On Tue, Apr 5, 2016 at 3:36 PM, Bill Seurer <[email protected]> wrote:
> This patch adds support for the signed and unsigned int versions of the
> vec_adde altivec builtins from the Power Architecture 64-Bit ELF V2 ABI
> OpenPOWER ABI for Linux Supplement (16 July 2015 Version 1.1). There are
> many of the builtins that are missing and this is the first of a series
> of patches to add them.
>
> There aren't instructions for the int versions of vec_adde so the
> output code is built from other built-ins that do have instructions
> which in this case is just two vec_adds.
>
> The new test cases are executable tests which verify that the generated
> code produces expected values. C macros were used so that the same
> test case could be used for both the signed and unsigned versions. An
> extra executable test case is also included to ensure that the modified
> support for the __int128 versions of vec_adde is not broken. The same
> test case could not be used for both int and __int128 because of some
> differences in loading and storing the vectors.
>
> Bootstrapped and tested on powerpc64le-unknown-linux-gnu with no
> regressions. Is this ok for trunk?
>
> [gcc]
>
> 2016-04-06 Bill Seurer <[email protected]>
>
> * config/rs6000/rs6000-builtin.def (vec_adde): Change vec_adde to a
> special case builtin.
> * config/rs6000/rs6000-c.c (altivec_overloaded_builtins,
> altivec_resolve_overloaded_builtin): Remove ALTIVEC_BUILTIN_VEC_ADDE
> from altivec_overloaded_builtins structure. Add support for it to
> altivec_resolve_overloaded_builtin function.
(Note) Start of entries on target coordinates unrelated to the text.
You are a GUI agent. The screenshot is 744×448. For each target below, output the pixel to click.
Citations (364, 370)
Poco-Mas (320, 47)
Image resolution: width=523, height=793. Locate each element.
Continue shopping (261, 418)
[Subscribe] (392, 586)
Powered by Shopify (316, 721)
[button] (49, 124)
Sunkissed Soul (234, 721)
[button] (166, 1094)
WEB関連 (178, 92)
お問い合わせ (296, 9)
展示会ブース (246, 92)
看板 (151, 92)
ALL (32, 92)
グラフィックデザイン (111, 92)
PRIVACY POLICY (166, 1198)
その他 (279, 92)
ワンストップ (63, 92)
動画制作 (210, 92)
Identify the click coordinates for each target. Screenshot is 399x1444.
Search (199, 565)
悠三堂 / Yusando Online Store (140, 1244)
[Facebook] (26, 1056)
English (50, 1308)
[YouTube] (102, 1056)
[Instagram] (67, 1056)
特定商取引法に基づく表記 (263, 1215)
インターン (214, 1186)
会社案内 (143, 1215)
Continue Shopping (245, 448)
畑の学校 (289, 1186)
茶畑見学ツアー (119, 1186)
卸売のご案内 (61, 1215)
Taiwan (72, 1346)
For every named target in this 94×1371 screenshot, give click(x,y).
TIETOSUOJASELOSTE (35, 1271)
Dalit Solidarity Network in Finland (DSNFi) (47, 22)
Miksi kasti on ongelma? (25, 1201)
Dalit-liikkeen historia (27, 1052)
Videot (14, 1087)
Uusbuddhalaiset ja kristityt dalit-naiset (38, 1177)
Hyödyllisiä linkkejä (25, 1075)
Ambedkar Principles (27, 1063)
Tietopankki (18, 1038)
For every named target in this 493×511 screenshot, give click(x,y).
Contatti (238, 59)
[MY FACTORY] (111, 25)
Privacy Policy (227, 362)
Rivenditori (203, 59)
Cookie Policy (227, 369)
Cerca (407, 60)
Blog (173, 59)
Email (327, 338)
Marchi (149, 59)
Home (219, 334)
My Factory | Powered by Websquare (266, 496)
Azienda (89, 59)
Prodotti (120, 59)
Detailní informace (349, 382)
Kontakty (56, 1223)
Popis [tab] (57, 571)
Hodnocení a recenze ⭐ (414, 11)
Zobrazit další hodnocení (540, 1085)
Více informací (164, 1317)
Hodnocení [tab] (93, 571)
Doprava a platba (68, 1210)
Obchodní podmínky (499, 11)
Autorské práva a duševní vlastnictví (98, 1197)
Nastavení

> * config/rs6000/rs6000.c (altivec_init_builtins): Add definition
> for __builtin_vec_adde.
>
> [gcc/testsuite]
>
> 2016-04-06 Bill Seurer <[email protected]>
>
> * gcc.target/powerpc/vec-adde.c: New test.
> * gcc.target/powerpc/vec-adde-int128.c: New test.
>
> Index: gcc/config/rs6000/rs6000-builtin.def
> ===================================================================
> --- gcc/config/rs6000/rs6000-builtin.def (revision 234745)
> +++ gcc/config/rs6000/rs6000-builtin.def (working copy)
> @@ -951,7 +951,6 @@ BU_ALTIVEC_X (VEC_EXT_V4SF, "vec_ext_v4sf", CO
> before we get to the point about classifying the builtin type. */
>
> /* 3 argument Altivec overloaded builtins. */
> -BU_ALTIVEC_OVERLOAD_3 (ADDE, "adde")
> BU_ALTIVEC_OVERLOAD_3 (ADDEC, "addec")
> BU_ALTIVEC_OVERLOAD_3 (MADD, "madd")
> BU_ALTIVEC_OVERLOAD_3 (MADDS, "madds")
> @@ -1137,6 +1136,7 @@ BU_ALTIVEC_OVERLOAD_P (VCMPGT_P, "vcmpgt_p")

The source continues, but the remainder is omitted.